Filed under: Web Design

Whether you are grabbing an XML feed off of the Interwebs someplace or from a local database or file accessing the data in the nodes can be a drag.

In this example we will be loading the raw xml into SimpleXML for processing then we will find the node that has the data we want to extract with xpath.

The first thing you have to understand about SimpleXML is that it is very picky about character sets. It really hates anything but pure UTF8 so you are likely to run into a lot of choking of your script until you get some clean XML to push through SimpleXML.

Depending on your source this may require a lot of preg_replace calls to strip out the bad characters.

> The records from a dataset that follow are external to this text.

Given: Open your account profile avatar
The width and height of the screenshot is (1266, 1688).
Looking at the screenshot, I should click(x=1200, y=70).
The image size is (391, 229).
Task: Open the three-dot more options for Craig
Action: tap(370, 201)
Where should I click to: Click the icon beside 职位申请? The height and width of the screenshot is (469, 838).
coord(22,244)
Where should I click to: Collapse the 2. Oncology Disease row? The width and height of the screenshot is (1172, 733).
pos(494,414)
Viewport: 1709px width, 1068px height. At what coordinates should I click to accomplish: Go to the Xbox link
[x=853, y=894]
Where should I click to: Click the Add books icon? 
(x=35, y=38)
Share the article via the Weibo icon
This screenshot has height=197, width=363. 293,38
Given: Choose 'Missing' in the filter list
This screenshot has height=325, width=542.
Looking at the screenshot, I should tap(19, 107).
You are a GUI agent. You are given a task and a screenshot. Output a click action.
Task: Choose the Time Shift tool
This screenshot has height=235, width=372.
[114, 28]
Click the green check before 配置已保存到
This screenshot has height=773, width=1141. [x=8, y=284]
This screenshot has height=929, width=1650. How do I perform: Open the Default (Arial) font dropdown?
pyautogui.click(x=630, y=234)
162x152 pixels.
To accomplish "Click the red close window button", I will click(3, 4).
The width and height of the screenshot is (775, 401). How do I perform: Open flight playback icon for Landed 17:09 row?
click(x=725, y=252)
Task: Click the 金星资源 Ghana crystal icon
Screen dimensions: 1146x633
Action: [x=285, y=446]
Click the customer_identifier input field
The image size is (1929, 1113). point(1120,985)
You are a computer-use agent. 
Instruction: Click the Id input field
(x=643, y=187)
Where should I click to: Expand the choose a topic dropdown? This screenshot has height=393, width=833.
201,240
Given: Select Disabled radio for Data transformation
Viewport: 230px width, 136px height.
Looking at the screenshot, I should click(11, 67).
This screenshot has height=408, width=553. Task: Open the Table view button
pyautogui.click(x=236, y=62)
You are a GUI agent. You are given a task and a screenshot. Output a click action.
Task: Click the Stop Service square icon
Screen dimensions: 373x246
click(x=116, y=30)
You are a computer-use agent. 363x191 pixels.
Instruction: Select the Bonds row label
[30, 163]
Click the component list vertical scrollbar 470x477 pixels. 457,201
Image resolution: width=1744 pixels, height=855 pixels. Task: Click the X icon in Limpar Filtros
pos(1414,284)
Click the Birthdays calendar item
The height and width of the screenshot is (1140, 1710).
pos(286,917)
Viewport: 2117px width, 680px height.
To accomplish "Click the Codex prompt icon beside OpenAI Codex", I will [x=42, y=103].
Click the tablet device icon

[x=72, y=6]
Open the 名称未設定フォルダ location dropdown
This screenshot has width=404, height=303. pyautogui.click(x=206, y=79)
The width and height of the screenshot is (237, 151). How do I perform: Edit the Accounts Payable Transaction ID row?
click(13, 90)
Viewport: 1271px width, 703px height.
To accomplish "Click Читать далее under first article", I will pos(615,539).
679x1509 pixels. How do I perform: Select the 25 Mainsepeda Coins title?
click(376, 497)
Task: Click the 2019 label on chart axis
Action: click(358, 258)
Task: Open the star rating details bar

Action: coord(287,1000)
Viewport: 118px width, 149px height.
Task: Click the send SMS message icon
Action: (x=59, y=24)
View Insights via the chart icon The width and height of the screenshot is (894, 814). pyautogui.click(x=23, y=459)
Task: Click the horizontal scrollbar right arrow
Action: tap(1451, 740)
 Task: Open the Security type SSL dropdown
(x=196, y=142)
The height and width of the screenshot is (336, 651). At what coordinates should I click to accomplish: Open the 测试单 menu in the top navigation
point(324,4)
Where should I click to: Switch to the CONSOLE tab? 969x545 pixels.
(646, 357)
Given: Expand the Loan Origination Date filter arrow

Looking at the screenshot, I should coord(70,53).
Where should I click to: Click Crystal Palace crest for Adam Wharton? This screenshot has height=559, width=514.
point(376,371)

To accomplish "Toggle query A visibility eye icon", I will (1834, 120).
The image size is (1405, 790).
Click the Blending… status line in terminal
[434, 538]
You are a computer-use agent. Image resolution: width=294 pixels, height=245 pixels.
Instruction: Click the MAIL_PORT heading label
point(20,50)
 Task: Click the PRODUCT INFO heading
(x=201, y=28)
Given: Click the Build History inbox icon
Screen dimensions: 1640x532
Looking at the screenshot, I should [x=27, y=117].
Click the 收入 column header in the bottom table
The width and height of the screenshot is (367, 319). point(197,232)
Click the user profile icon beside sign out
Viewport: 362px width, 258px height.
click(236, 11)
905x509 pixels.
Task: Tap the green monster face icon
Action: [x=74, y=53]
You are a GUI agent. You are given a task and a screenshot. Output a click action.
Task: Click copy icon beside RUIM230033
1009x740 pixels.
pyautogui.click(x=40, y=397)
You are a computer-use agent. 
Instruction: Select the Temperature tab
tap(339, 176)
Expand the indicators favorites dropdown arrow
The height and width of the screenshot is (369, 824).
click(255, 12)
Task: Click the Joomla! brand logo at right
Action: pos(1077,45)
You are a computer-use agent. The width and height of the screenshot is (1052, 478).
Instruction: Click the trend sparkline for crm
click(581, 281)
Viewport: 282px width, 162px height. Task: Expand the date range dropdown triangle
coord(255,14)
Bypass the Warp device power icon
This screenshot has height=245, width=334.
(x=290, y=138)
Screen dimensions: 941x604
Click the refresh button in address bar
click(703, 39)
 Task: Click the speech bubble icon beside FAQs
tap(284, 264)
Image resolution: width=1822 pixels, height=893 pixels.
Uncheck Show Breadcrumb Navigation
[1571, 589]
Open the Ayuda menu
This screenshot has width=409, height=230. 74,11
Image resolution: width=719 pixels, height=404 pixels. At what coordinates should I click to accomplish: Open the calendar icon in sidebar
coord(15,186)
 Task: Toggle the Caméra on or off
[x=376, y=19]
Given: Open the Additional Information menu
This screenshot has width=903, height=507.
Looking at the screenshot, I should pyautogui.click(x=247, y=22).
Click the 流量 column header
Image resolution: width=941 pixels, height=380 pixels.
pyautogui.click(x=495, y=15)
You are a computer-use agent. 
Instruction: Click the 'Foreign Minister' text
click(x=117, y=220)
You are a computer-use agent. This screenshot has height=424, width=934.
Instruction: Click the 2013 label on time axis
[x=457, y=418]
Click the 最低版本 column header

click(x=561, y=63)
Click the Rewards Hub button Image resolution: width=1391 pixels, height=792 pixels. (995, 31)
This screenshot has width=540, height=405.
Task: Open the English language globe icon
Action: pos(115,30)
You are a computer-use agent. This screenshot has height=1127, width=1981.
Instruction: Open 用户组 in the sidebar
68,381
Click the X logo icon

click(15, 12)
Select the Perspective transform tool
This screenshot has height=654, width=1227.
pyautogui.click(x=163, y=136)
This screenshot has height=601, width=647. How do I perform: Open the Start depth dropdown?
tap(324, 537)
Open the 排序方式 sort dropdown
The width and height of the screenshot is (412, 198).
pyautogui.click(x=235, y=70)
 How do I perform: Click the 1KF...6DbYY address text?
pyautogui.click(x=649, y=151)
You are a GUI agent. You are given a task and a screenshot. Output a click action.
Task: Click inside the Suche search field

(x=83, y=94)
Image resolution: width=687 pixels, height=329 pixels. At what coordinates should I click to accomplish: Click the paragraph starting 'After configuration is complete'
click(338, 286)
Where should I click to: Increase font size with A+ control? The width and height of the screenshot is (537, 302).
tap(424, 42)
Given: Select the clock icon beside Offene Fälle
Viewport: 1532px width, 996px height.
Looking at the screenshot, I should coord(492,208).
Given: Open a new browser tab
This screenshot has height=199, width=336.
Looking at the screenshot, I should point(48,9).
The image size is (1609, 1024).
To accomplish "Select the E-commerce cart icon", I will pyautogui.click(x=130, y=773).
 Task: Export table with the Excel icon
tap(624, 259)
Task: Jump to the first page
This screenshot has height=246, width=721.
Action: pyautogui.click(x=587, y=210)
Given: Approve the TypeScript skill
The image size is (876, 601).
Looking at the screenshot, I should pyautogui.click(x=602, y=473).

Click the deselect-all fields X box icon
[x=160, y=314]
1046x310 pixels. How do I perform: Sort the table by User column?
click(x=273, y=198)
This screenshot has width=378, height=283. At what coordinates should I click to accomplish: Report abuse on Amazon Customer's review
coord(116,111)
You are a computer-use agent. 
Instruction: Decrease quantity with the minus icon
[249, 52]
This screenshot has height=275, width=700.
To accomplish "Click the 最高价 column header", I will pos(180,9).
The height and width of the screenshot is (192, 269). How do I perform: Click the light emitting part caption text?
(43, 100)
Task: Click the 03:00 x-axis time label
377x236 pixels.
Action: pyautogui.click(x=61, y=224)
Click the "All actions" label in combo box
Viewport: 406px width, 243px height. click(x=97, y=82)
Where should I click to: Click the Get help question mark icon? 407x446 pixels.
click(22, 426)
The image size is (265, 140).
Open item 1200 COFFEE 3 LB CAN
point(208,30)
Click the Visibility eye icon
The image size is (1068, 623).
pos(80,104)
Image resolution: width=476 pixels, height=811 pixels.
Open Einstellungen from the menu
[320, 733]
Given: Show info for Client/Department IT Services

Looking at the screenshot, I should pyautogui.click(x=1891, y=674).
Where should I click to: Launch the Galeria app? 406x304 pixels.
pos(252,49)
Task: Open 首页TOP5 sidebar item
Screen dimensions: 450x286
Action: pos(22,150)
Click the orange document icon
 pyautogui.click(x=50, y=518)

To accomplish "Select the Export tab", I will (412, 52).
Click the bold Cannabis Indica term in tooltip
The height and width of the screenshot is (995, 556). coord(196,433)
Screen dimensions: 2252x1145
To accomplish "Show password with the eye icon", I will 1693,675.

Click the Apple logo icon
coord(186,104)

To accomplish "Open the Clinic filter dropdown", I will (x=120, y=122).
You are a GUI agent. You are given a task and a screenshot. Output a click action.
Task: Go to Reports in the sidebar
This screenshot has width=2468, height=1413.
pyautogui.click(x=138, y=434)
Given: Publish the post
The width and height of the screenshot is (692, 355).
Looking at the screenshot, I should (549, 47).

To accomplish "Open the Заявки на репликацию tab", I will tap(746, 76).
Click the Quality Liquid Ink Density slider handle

This line should help for a lot of you.

$rawxml is your xml source and $utfXMLresults is your processed xml

[php]

$utfXMLresults = preg_replace(‘/[^(x20-x7F)]*/’,”, $rawxml);

[/php]

Once you can get the xml feed in to SimpleXML you want to echo it back or print_r it to make sure SimpleXML is reading it. You will be displayed a layout of your xml file.

Now you have the choice of hunting deep into the nodes and constructing the exact path to the data you want to extract or you may want to use xpath to grab the data based on the node name.

In this piece of code you can see we are reading in the $xmlFeed that was stored when we used curl to grab it.

Once the data is in SimpleXML we use xpath with the NodeName … replace NodeName with your actual node’s name to read the data in a specific node.  If you had a node named telephone in your address book this code would read all the nodes and return just the telephone numbers by looping through the xml.

as you will notice on line 2 the part //NodeName … the // slashes tell xpath to find the node named NodeName where ever it is in the XML file. For this reason using this code is best when you are careful setting up your XML and know there is always a node named NodeName available… if not read your xml feed and find the nodes you need to grab.

[php]
$xml = new SimpleXMLElement($xmlFeed);

$result = $xml->xpath(‘//NodeName’);

while(list( , $node) = each($result)) {
echo ‘NodeName: ‘,$node,"n";
}
[/php]

I hope this helps you and you can find more info about SimpleXML and xpath on the PHP Documentation site.